*EXTRACT PROVIDED*:
━━━━━━━━━━━━━━━━━━━━━━━━━━━━━━
# What caliber?



## LostLouisianian (Oct 11, 2010)

OK so I am tired of waiting for my oldest brother to take the dirt nap so I can lay claim to his pre '64 Model 70 .270. 

I am looking to get a rifle other than .308 or .30-06 (already have em) for nothing bigger than deer. Primarily going to use it for Mule and Whitetail. I am leaning towards a .270 but am interested in the collective wisdom of the group. The criteria are it has to be capable of downing a good sized deer, must be a fairly common caliber that will not cause me to look high and low for reloading components ( I will reload for it), must be fairly flat shooting and capable of a 500 yard kill. Personally I want to keep all shots under 300 yards but I want it to have 500 yard capabilities. It will mainly be used by the grandson and perhaps the daughter. Would like something that fits all these criteria with as light of recoil as possible. The grandson is only 13 but he's 5'10" and closing in on 190...solid muscle too. The daughter is in her late 30's so that gives you an idea of who the shooters would be.


----------



## MuscleWhitefish (Jan 13, 2015)

6.5 Creedmoor 

or

6.5-284 Norma

These are on my wish list.


----------



## Bax* (Dec 14, 2008)

Heck, you seem to like the .270 so why not just go after that? Its a great caliber and will serve you well.

I love the 6.5/.264 calibers as well, but they are a little less common to find in small towns if you forget your ammo and realize it just before hitting deer camp.


----------



## gdog (Sep 13, 2007)

7mm-08


----------



## Springville Shooter (Oct 15, 2010)

280 Rem........duh.------SS


----------



## Critter (Mar 20, 2010)

I just did the same thing last year but I purchased a .25-06. Now I am just debating on weather or not I want to get it reamed out to a Ackley Improved


----------



## Springville Shooter (Oct 15, 2010)
━━━━━━━━━━━━━━━━━━━━━━━━━━━━━━
*TASKS TO COMPLETE*:
(1) List each distinct username that has posted in the caliber thread, with each name given once.
(2) Write the next portion of the caliber thread, continuing after its final line.
The listing that follows is not required for any of this work.

*DATA EXCERPT*:
━━━━━━━━━━━━━━━━━━━━━━━━━━━━━━
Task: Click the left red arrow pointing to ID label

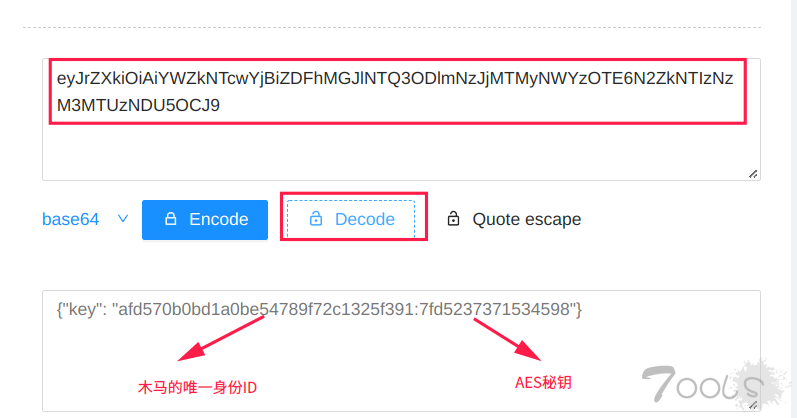Action: [x=221, y=339]
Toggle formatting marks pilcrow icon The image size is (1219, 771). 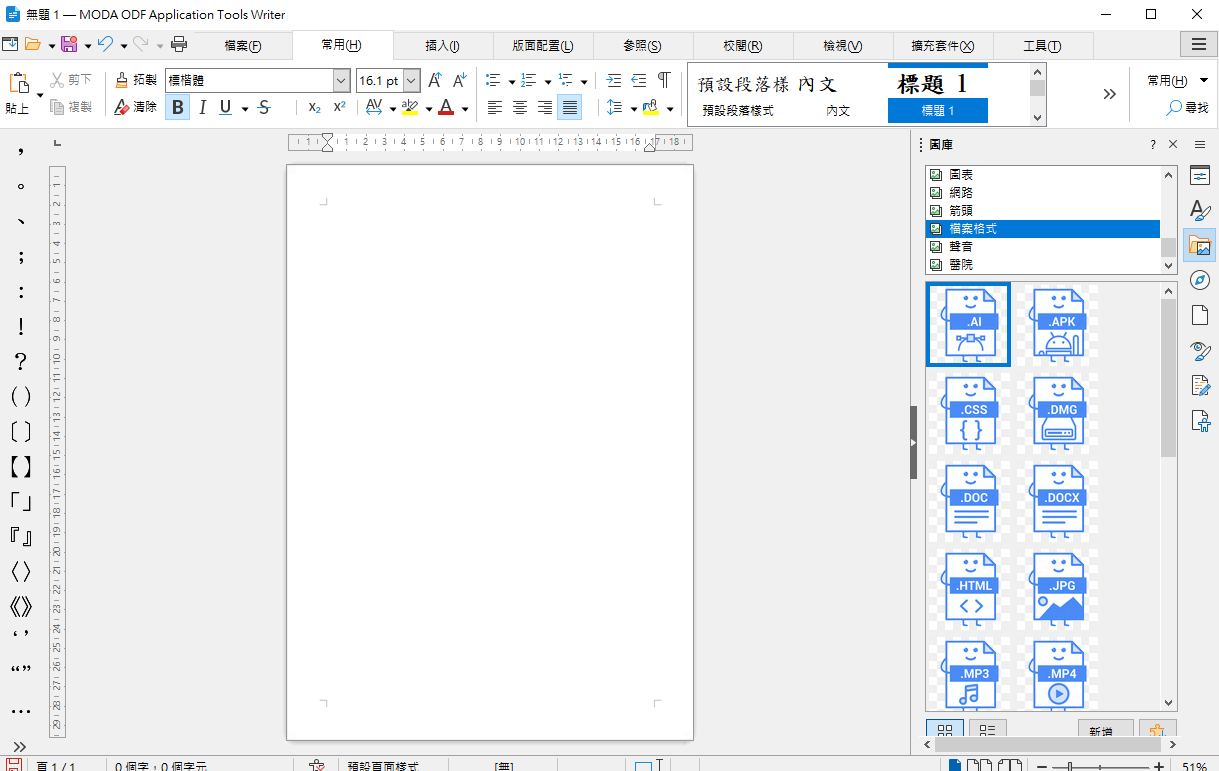tap(663, 81)
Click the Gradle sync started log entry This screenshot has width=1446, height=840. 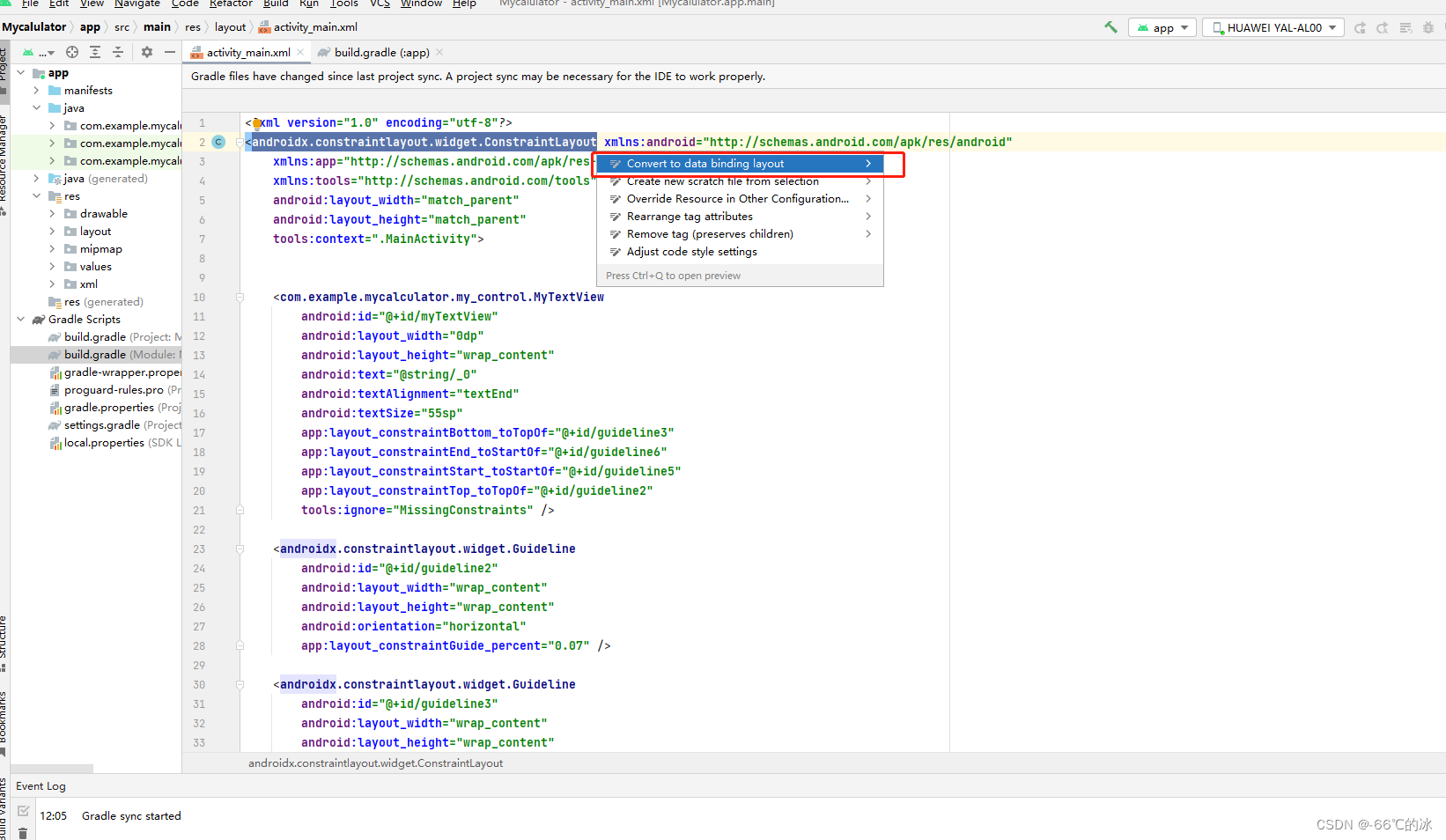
━━━━━━━━━━━━━━━━━━━━━━━━━━━━━━
*ANSWERS TO EACH TASK*:
(1) LostLouisianian, MuscleWhitefish, Bax*, gdog, Springville Shooter, Critter

(2)
^^^^Been there^^^^^. 100 grain bullets at 3450 fps, light recoil, varmint rifle accuracy, long case life.....all very tempting. I took the jump and have never regretted it for a minute. -----SS


----------



## wyogoob (Sep 7, 2007)

Bax* said:


> Heck, you seem to like the .270 so why not just go after that? Its a great caliber and will serve you well.
> 
> I love the 6.5/.264 calibers as well, but they are a little less common to find in small towns if you forget your ammo and realize it just before hitting deer camp.


Yeah, 270.

I would just buy meat at the store until yer brother dies.

.


----------



## Mr.CheddarNut (Jan 16, 2013)

25-06, 260remington, 270win is probably the most economical.

Cheddar


----------



## DallanC (Jan 13, 2009)

Huh, thought I replied to this earlier, guess the computer hiccuped. I wrote: 6.5x55 sweed, 25-06, 280, 270WSM


-DallanC


----------



## Springville Shooter (Oct 15, 2010)

I've got a pre 64 custom in 257 Improved that I'll trade you for a modest biweekly paycheck.------SS


----------



## massmanute (Apr 23, 2012)

.270 or maybe 7mm-08.

There are a lot of other good choices as well, but I'm thinking that these two fit the bill best.

Another possibility, 7mm Rem. magnum on the high end or .243 Winchester on the low end.

... probably no need to look any further than one of these four.

On the other hand, if it were me, I would probably go with .308, but as you mentioned, you are ruling that one out.


----------



## massmanute (Apr 23, 2012)

Look at it this way. The choice between .270 and 7mm-08 is kinda like a choice between Sophia Loren and Gina Lollobrigida. Either one is great, and it's more a matter of choice than anything else.


----------



## DallanC (Jan 13, 2009)

LA vs SA too. Lots of appeal to SA's

-DallanC


----------



## Huge29 (Sep 17, 2007)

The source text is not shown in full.